Oriente Contro Occidente: Il Mito di una Frattura

La guerra che da alcuni mesi ormai divampa in Ucraina, l’avanzata dell’ISIS in Iraq, le tensioni che da anni attraversano il Nord Africa e il vicino oriente, la rinnovata contrapposizione tra Russia e Stati Uniti, sembrano riproporre con nuova forza l’idea di una frattura tra un occidente civilizzato e democratico e un oriente tirannico e barbarico. Il mito di una frattura tra due mondi non è affatto nuovo, e, anzi, affonda le sue radici nella storia, ma se con la fine della Guerra Fredda tale modello sembrava aver perso tutto il suo valore esplicativo, dopo l’11 settembre 2001 esso ha ritrovato la sua forza e la sua presa nelle coscienza della gente.

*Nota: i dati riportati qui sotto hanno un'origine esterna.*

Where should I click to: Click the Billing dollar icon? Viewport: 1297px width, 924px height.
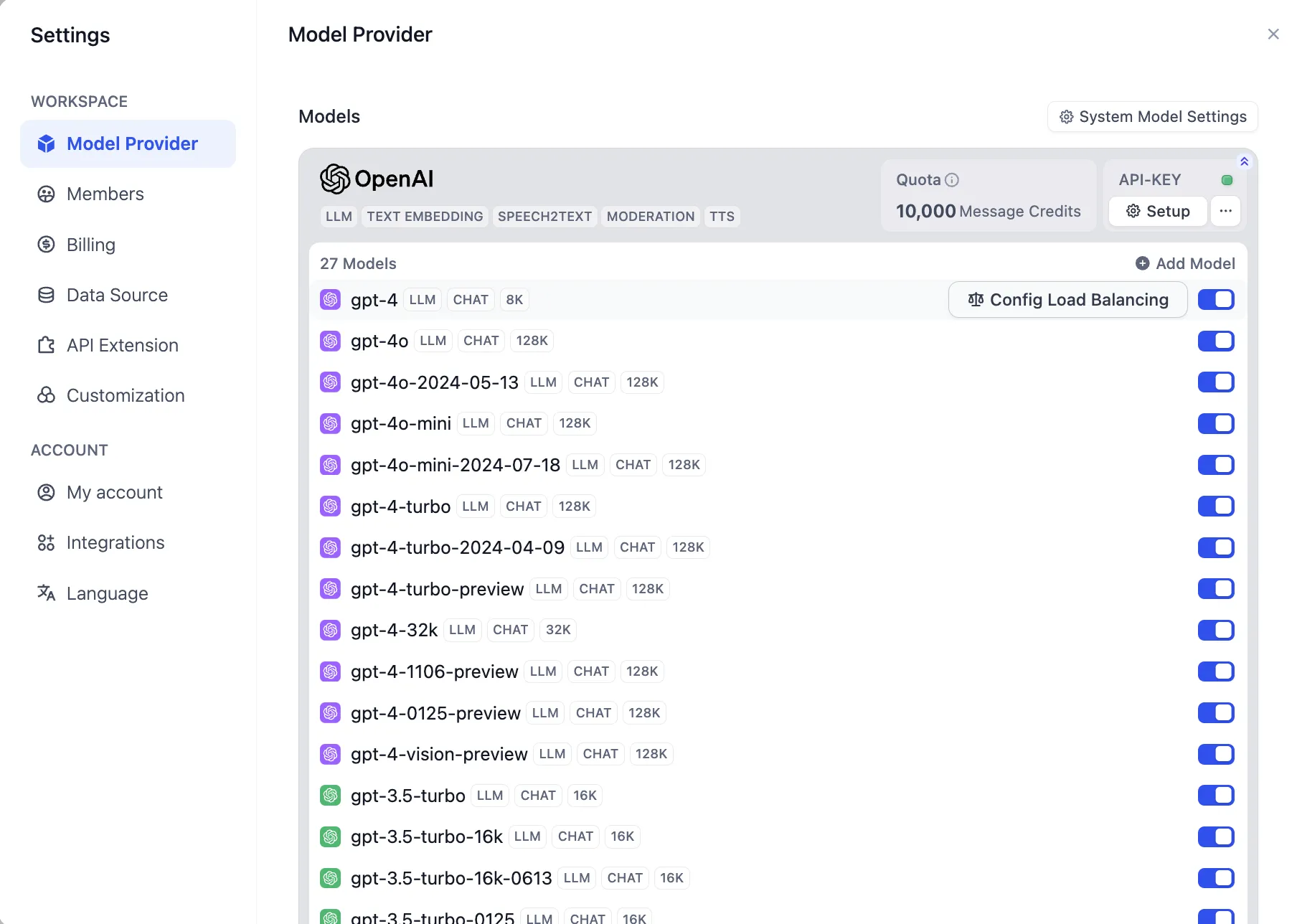click(46, 245)
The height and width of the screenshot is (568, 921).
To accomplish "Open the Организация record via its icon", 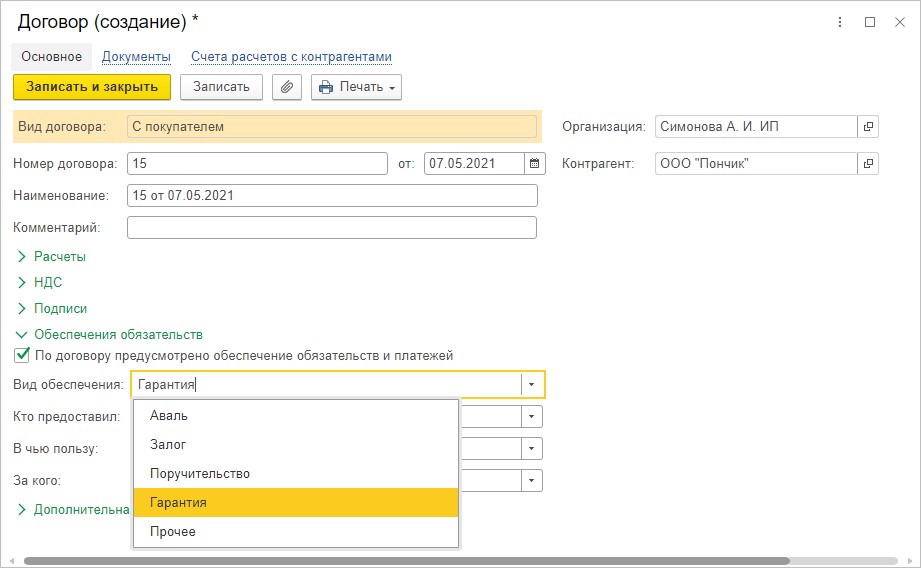I will pyautogui.click(x=868, y=126).
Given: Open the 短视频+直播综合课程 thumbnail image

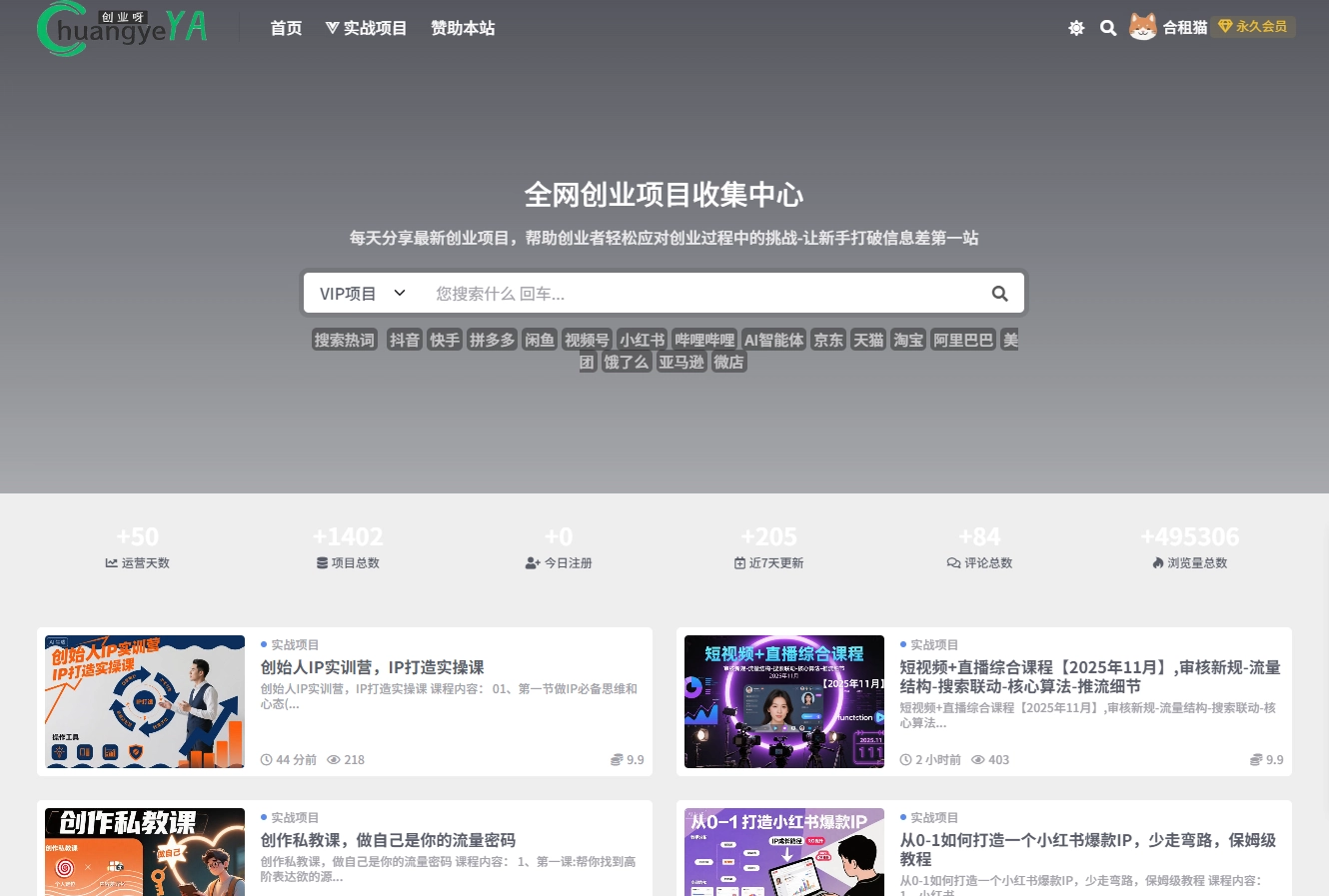Looking at the screenshot, I should (784, 701).
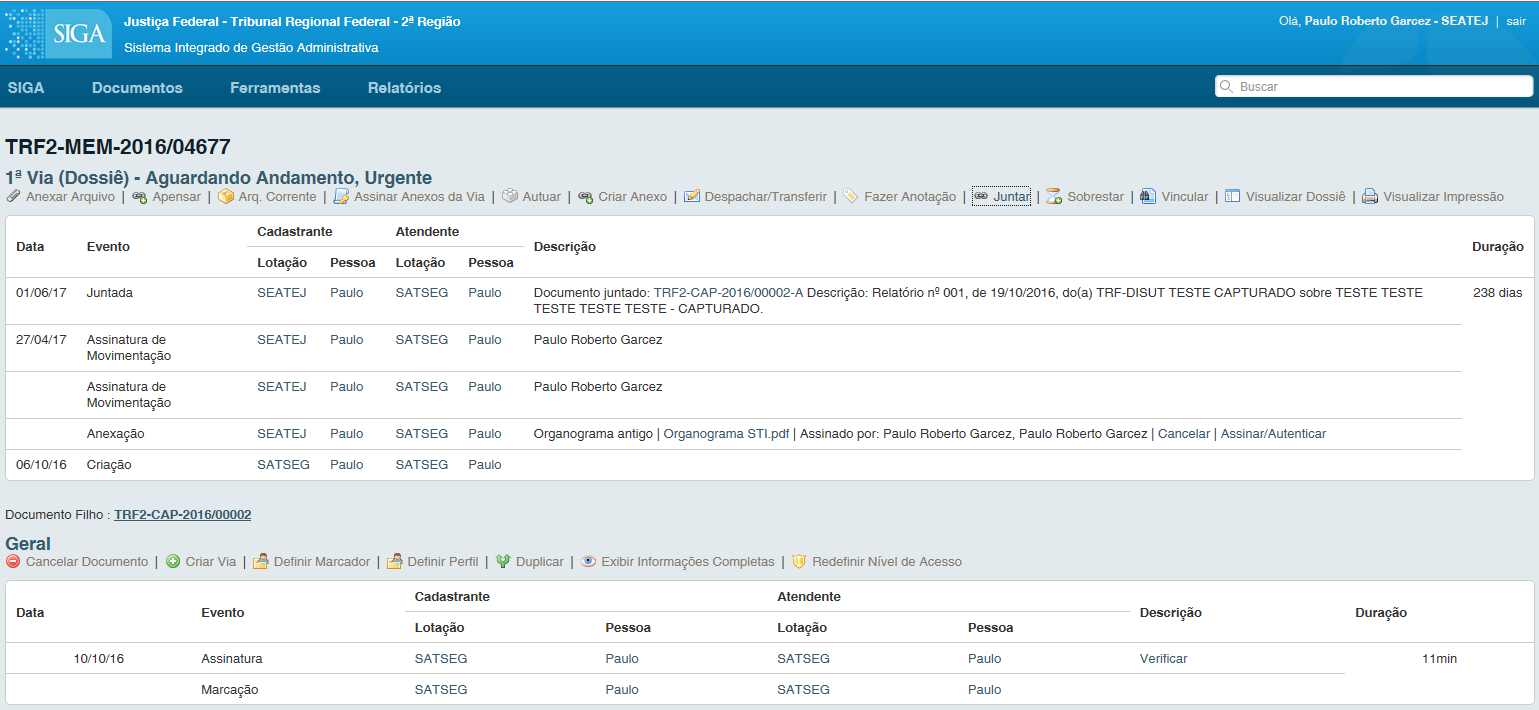
Task: Click the Verificar signature link
Action: coord(1163,659)
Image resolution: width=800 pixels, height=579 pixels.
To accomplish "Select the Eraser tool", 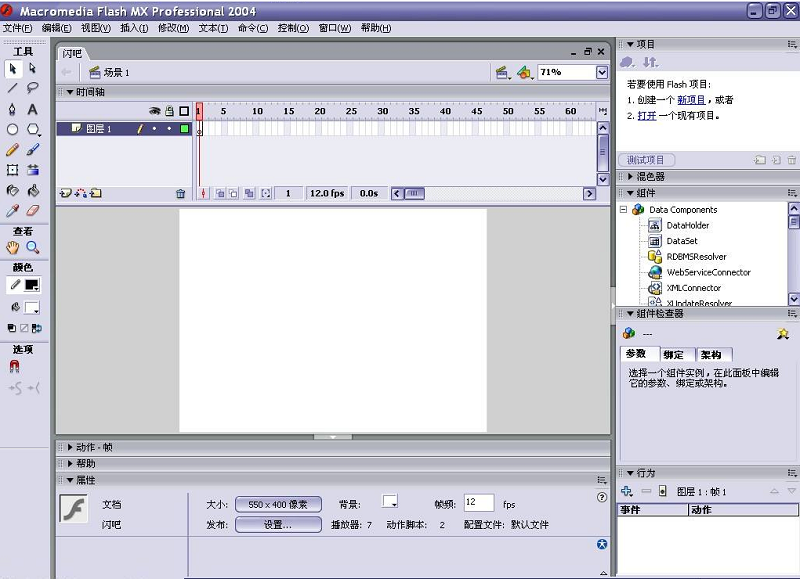I will [x=33, y=211].
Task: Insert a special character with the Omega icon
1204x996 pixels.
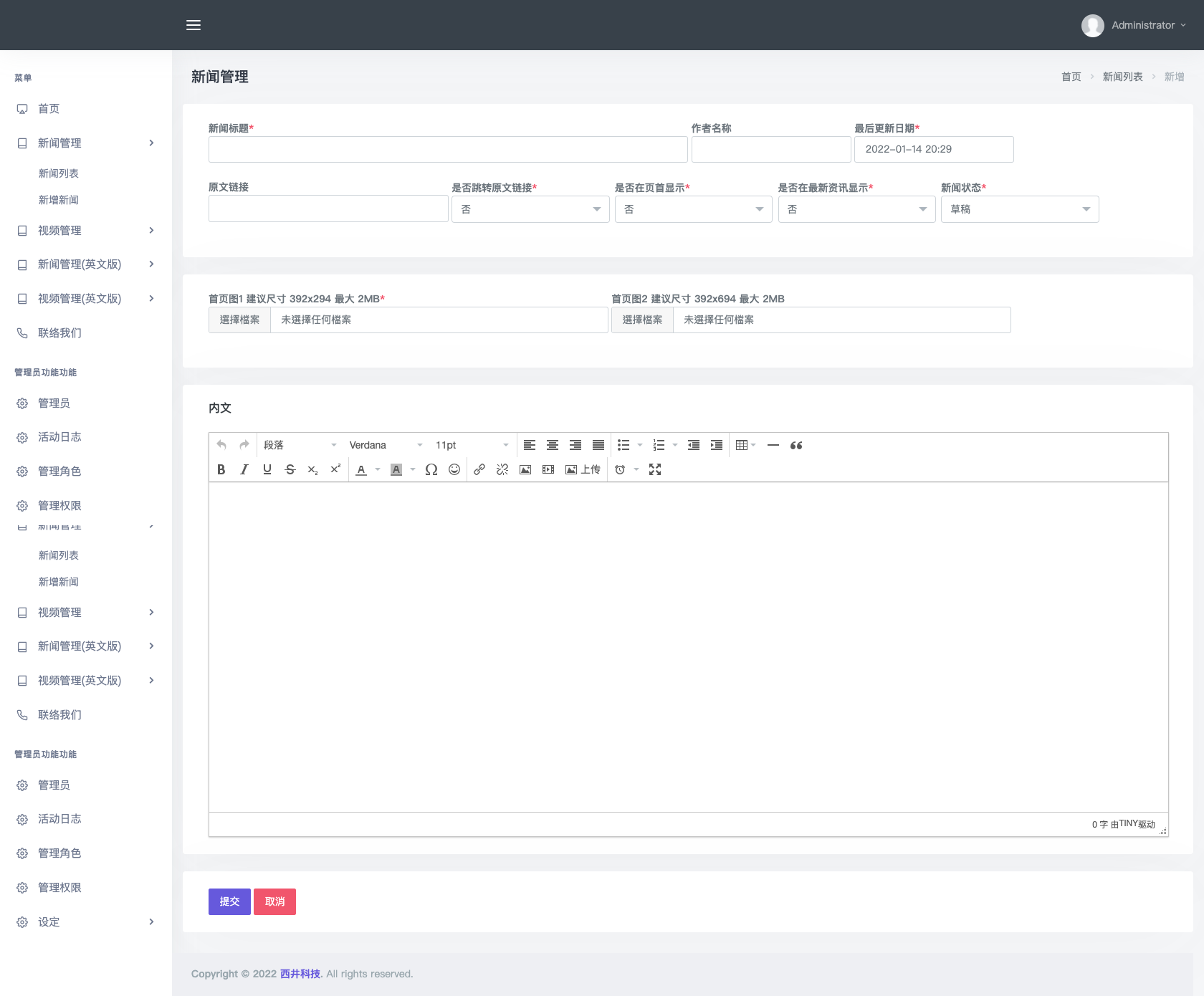Action: pos(431,469)
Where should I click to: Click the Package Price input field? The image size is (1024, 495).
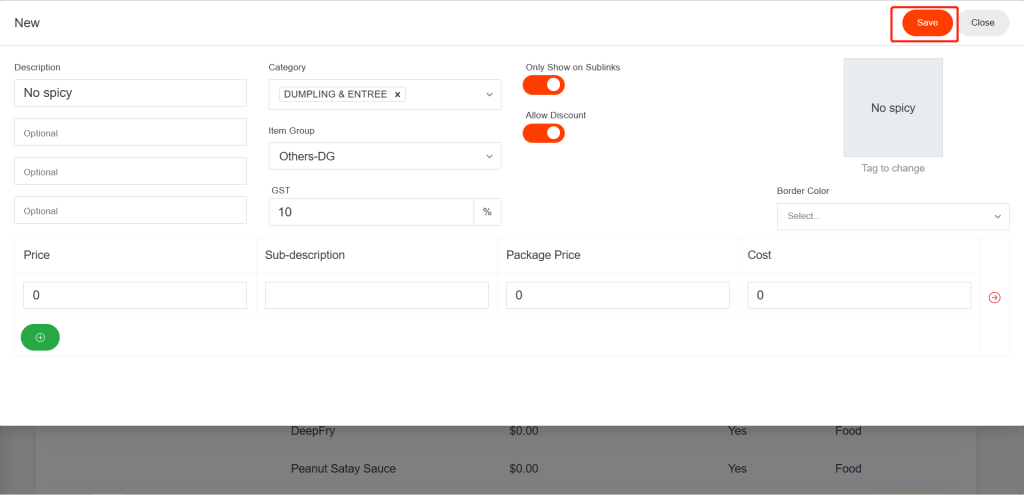pyautogui.click(x=618, y=296)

Ma cosa c’è dietro a tale mito? Stiamo davvero assistendo a quello scontro di civiltà che già nel 1996 S.P. Huntington profetizzava? Tale scontro si ripropone sempre tale nel corso della storia, quasi ad identificare un processo metastorico caratterizzante l’evoluzione mondiale? E, soprattutto, i paesi a potersi fregiare del titolo di occidentali sono sempre gli stessi o  mutano al mutare degli eventi? Ci è pertanto utile riflettere anche solo brevemente sulle radici di una teoria che vuole essere esplicativa delle dinamiche che caratterizzano il mondo contemporaneo, e a cui noi europei, volenti o nolenti, diamo ampio credito. Chi, infatti, avrebbe dubbi a considerarsi occidentale?

Eppure la vecchia Europa, per secoli autoproclamatasi fulcro e cuore pulsante della civiltà occidentale, sta perdendo la sua centralità nel sol calante. Se è ormai accettato pacificamente che siano gli Stati Uniti il nuovo modello ispiratore dell’occidente, in pochi si stanno accorgendo di come esso, l’occidente, sta spostando  il proprio baricentro verso l’area pacifica: Australia, Nuova Zelanda, Singapore, Taiwan,e addirittura il Giappone non sono, forse, ormai pienamente integrate nella civiltà occidentale? E poco ancora manca perché anche la Cina (terra orientale per antonomasia) entri a tutti i diritti nella sfera occidentale.